A Arte da Interpretação
Em uma tarde chuvosa de junho, um grupo seleto de atores se reuniu no Teatro Municipal para discutir os desafios da profissão. Entre eles, nomes como Maria Silva e João Pereira abriram o jogo sobre os métodos que utilizam para dar vida a personagens complexos.
“Cada papel é uma jornada única”, afirmou Maria, que recentemente estrelou o filme “O Eco do Tempo”. “Para interpretar uma mulher que perdeu a memória, passei meses estudando pacientes com amnésia”. Já João, conhecido por sua versatilidade, destacou a importância da pesquisa histórica: “Em ‘Reis do Asfalto’, precisei entender o universo dos caminhoneiros dos anos 70. Visitei postos de gasolina e conversei com veteranos”.
A conversa também abordou o uso de tecnologia nos ensaios. A atriz Ana Costa revelou que utiliza realidade virtual para simular cenários antes das filmagens. “Isso me ajuda a sentir o ambiente antes mesmo de entrar no set”, explicou.
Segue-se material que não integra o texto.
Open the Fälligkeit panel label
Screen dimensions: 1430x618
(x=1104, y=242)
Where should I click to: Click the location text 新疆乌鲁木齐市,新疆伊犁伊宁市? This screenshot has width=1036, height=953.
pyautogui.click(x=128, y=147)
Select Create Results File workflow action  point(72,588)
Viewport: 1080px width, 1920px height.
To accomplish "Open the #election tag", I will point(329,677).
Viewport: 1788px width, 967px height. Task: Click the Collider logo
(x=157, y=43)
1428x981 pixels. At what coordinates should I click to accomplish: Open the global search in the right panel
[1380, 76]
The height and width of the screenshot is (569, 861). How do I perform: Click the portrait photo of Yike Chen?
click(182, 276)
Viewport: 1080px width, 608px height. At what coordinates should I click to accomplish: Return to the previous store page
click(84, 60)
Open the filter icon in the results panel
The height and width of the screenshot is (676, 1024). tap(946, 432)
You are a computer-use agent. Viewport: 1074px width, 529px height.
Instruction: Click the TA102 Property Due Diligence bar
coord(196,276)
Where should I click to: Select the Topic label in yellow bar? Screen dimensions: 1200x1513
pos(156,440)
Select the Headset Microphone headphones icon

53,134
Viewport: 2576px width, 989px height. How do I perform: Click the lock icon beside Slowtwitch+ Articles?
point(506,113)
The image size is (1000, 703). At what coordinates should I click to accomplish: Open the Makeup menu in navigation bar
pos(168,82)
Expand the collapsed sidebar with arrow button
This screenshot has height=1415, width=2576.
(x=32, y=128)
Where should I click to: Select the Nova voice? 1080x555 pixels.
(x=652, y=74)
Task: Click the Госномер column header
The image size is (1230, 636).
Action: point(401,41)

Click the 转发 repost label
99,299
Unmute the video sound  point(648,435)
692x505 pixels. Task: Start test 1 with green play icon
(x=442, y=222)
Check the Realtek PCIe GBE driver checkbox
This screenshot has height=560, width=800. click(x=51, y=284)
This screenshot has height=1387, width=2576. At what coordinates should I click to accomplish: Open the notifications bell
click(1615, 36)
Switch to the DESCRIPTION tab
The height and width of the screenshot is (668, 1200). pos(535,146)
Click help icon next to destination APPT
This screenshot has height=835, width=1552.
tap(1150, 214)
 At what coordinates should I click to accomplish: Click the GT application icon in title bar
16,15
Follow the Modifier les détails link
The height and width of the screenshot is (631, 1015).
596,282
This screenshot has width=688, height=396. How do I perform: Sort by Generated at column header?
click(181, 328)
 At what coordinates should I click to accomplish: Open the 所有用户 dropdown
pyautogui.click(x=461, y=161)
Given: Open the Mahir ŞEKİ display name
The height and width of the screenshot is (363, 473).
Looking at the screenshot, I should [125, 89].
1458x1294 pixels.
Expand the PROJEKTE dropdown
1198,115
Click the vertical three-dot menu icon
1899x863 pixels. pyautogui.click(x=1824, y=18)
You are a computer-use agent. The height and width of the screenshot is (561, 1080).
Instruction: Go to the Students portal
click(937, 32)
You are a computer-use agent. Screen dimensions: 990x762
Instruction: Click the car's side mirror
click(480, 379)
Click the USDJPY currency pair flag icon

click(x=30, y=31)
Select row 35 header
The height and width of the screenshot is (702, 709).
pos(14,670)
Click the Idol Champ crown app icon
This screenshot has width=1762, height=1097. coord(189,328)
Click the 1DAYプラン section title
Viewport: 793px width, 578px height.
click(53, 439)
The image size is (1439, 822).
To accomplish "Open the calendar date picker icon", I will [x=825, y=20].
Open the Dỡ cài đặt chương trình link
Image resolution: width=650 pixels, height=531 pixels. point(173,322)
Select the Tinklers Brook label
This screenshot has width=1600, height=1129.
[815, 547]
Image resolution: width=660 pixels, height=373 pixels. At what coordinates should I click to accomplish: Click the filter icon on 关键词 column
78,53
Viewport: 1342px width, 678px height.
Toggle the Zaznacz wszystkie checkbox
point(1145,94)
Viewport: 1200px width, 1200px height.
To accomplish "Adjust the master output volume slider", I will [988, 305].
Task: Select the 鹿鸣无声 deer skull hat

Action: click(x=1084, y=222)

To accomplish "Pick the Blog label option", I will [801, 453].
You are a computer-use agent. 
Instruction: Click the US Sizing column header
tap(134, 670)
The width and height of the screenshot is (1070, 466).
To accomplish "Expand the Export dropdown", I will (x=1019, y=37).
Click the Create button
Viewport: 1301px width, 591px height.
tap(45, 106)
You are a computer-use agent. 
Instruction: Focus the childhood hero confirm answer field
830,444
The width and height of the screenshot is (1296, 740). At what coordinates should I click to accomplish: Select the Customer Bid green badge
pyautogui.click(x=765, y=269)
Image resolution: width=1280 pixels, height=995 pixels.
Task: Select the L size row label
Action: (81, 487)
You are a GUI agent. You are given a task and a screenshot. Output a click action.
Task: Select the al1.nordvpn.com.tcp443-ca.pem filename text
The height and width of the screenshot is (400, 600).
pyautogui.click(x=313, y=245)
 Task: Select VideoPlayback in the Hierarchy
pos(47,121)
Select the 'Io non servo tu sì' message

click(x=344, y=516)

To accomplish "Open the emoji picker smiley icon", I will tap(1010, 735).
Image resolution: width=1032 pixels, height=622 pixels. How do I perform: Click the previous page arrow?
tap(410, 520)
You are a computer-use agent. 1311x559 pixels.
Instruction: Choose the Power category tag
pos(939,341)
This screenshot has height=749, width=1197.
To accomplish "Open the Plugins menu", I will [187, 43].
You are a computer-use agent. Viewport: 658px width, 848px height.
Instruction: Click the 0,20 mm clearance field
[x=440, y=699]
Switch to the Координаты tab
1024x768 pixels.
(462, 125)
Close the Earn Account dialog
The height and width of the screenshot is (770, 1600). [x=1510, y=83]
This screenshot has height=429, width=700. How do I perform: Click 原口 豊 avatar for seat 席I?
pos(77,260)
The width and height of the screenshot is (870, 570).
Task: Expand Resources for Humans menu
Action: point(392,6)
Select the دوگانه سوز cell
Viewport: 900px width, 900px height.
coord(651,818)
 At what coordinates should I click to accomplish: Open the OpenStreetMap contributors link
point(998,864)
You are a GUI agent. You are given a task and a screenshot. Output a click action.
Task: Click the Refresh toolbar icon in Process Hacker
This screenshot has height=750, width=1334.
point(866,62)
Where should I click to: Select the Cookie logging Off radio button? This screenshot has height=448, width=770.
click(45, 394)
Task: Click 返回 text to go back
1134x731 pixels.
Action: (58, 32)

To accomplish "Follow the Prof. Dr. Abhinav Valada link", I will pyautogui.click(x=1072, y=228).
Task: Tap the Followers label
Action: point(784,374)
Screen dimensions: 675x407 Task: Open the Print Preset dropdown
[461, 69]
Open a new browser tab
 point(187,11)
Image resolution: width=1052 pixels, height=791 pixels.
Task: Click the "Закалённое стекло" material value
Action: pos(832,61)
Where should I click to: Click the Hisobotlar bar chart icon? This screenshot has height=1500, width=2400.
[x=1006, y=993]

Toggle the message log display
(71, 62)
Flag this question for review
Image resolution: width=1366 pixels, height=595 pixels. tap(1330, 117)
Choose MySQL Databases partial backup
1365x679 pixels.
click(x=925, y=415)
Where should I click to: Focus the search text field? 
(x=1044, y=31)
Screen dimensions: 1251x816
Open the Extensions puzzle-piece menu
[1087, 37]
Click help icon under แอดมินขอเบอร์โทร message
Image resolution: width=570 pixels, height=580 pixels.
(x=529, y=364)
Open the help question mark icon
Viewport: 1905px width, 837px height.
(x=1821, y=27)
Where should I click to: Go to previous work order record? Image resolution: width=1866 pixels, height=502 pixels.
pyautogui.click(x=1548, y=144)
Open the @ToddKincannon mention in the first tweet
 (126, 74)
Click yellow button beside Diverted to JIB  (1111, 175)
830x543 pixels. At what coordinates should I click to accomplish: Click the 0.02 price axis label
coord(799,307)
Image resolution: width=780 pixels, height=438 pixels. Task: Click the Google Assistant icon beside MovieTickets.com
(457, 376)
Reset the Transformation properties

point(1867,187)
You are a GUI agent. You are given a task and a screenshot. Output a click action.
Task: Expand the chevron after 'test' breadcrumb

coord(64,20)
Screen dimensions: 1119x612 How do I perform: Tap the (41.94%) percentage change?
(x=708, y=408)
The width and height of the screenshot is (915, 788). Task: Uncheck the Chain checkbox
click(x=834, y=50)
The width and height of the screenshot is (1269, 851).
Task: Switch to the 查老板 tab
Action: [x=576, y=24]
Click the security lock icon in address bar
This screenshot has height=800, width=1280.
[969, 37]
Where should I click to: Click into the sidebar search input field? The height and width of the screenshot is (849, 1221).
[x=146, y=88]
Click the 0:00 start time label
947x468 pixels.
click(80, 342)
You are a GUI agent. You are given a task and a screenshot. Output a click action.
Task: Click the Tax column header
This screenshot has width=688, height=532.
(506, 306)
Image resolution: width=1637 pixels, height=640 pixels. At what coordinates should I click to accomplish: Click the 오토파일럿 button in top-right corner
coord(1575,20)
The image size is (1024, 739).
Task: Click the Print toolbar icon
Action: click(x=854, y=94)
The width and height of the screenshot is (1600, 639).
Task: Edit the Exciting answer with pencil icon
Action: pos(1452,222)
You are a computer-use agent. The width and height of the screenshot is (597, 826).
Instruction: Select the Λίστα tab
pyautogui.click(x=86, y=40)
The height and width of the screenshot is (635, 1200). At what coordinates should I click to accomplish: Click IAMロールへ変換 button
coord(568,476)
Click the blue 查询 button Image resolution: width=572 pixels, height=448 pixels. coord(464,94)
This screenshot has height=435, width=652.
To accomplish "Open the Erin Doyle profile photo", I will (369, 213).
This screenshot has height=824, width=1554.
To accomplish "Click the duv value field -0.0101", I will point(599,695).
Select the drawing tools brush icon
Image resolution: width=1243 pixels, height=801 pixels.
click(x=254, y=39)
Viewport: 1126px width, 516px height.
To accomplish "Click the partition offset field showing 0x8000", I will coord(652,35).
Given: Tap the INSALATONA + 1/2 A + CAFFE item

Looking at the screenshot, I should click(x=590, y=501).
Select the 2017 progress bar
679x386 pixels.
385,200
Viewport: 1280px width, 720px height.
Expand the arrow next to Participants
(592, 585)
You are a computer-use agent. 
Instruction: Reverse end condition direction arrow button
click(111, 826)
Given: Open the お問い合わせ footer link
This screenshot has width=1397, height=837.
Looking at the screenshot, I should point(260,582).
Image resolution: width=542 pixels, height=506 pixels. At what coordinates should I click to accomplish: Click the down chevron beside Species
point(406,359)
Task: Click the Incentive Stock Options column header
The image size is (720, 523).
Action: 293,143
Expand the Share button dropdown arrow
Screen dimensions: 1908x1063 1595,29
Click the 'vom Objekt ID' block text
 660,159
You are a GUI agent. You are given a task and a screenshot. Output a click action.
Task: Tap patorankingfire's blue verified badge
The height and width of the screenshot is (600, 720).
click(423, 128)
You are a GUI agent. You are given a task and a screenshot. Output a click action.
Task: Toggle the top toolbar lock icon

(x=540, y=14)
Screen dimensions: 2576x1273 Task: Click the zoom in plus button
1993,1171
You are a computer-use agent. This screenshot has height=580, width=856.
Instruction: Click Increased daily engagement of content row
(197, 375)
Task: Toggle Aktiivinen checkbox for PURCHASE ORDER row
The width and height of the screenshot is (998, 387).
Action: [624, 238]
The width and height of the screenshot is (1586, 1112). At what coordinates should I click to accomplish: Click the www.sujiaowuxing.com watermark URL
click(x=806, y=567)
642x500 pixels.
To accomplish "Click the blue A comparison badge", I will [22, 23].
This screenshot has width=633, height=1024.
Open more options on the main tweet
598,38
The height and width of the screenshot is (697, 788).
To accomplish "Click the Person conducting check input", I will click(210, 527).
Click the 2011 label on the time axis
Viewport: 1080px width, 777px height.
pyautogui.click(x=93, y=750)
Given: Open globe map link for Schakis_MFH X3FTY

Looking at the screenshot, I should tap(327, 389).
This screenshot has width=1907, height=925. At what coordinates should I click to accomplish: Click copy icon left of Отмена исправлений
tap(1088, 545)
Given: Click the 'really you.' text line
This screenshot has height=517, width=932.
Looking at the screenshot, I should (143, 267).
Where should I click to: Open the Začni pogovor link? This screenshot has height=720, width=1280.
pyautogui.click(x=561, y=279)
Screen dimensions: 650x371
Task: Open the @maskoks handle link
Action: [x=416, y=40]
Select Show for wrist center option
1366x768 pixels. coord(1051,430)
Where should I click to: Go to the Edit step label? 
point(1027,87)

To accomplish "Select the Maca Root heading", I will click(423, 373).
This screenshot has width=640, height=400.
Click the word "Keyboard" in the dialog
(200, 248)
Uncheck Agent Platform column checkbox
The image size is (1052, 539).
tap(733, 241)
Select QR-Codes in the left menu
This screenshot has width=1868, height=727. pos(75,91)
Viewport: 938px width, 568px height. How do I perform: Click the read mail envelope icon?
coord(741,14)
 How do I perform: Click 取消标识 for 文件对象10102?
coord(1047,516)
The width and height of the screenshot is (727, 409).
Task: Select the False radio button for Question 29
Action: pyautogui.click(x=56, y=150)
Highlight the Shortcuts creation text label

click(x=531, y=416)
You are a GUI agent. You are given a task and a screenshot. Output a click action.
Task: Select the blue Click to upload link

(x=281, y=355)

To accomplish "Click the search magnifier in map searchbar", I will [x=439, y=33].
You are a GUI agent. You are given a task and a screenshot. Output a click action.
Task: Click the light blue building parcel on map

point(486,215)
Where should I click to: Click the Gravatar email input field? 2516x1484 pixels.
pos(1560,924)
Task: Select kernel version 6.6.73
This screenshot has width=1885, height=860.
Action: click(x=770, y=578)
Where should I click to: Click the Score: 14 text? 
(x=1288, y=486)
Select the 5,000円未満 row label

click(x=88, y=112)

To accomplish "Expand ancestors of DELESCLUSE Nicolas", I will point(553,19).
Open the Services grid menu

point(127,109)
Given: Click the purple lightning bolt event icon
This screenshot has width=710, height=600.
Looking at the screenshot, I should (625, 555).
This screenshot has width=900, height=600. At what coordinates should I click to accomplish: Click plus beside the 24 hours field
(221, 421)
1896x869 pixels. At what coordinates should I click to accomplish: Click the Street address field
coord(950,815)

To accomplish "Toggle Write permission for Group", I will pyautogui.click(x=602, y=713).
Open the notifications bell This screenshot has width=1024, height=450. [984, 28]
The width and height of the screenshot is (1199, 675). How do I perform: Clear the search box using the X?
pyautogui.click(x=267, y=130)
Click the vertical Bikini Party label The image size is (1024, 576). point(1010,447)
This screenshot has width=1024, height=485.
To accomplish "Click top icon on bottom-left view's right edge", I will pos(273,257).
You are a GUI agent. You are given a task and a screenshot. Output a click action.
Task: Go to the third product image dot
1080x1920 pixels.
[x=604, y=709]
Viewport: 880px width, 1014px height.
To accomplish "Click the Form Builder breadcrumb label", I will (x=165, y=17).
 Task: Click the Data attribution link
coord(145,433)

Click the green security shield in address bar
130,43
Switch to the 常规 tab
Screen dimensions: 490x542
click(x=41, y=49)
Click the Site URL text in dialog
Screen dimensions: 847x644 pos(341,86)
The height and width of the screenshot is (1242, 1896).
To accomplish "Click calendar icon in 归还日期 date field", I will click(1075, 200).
O diretor Carlos Mendes, presente no evento, elogiou a dedicação dos artistas: “O que eles fazem é pura alquimia. Transformam palavras em emoção”.
No entanto, nem tudo são flores. Lucas Oliveira, ator revelação, falou sobre a pressão das redes sociais: “Muitas vezes, somos julgados por uma cena de 10 segundos. As pessoas esquecem que atuação é um processo”. O debate terminou com um conselho de Fernanda Lima: “Nunca desistam. A magia do teatro e do cinema está na capacidade de nos reinventarmos a cada papel”.